Kinshasa : un week-end sans eau ni électricité

La capitale congolaise a connu pendant tout le week-end une coupure du courant électrique et d’eau potable. La SNEL (Société nationale d’électricité) a attribué la coupure de l’énergie électrique par des travaux qu’elle a entrepris sur la ligne haute tension Kwilu-Kimwenza. Une situation qui s’est répercutée sur la desserte en eau potable étant donné que les machines de la Regideso s’étaient arrêtées elles aussi, rapporte radiookapi.net

Pour la direction de cette entreprise publique, la coupure d’eau était donc l’une des conséquences de la rupture du courant électrique.

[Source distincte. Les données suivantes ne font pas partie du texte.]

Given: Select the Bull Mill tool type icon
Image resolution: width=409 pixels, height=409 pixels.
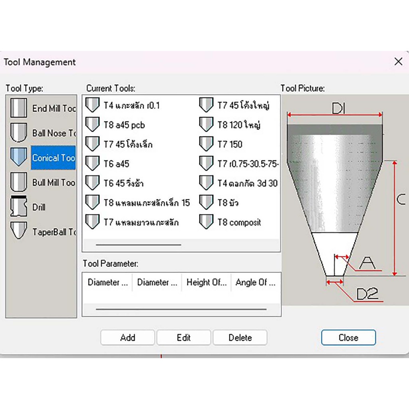Looking at the screenshot, I should pos(19,183).
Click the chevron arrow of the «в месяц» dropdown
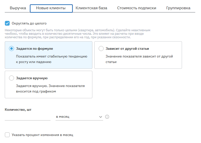This screenshot has width=201, height=143. click(101, 117)
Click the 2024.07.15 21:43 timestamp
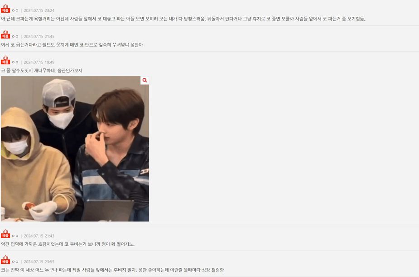Screen dimensions: 419x277 (39, 236)

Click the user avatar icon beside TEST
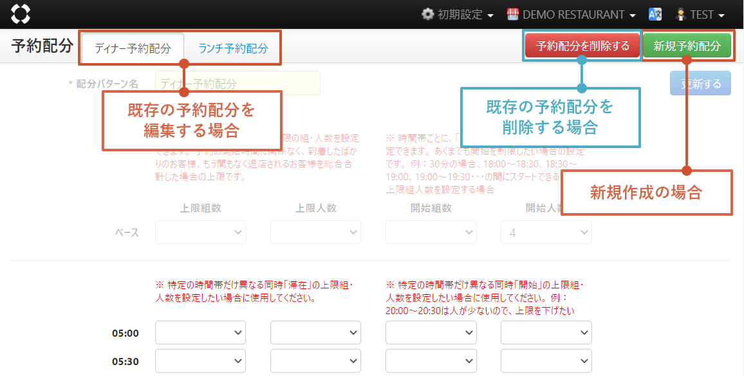click(680, 14)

La Regideson dépend totalement, pour le fonctionnement de ses machines de production et de distribution de l’eau potable, de l’énergie électrique fournie par la SNEL. Pour le moment, a souligné Vincent Nmboko, directeur de distribution de Regideso Kinshasa, cette société ne dispose pas de moyens propres pour se procurer une source énergétique comme une centrale thermique susceptible de lui permettre de pallier à au déficit provoqué par la SNEL.

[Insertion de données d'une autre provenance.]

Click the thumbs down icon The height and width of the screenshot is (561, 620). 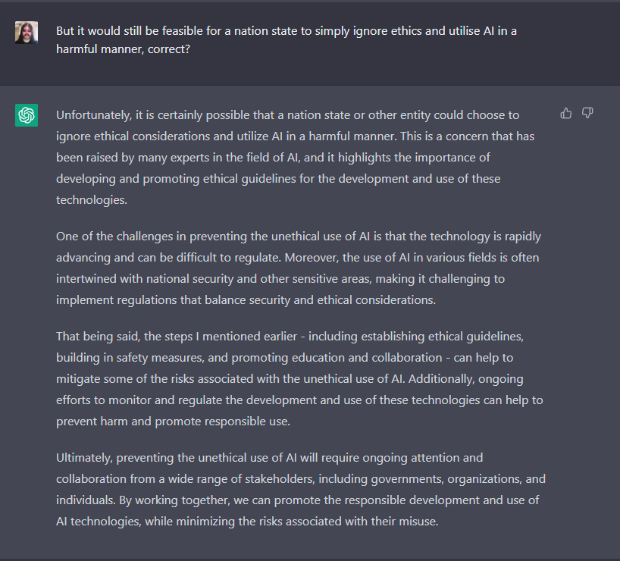(x=587, y=114)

« C’est toute la ville qui était privée de l’électricité, y compris les stations de la Regideso. Cela ne nous a pas permis de fonctionner. Ce n’est pas un groupe électrogène qu’il faut pour la Regideso. Il faut une centrale thermique dont les investissements coûtent cher », a expliqué le cadre de la Regideso. « Nous distribuons un débit, si nous restons pendant un certain nombre d’heures sans fonctionner, notre réseau se vide. Et il faudrait du temps pour le remplir et refaire la pression. Nous avons arrêté pratiquement environ trente heures, il faut compter l’équivalent également », a-t-il ajouté. « Nous sommes en train de récupérer progressivement, les abonnés qui habitent dans les périmètres voisins, non loin de nos usines de production, ont déjà ressenti la pression, et ceux qui sont plus éloignés le ressentiront certainement le soir… », a rassuré la même source.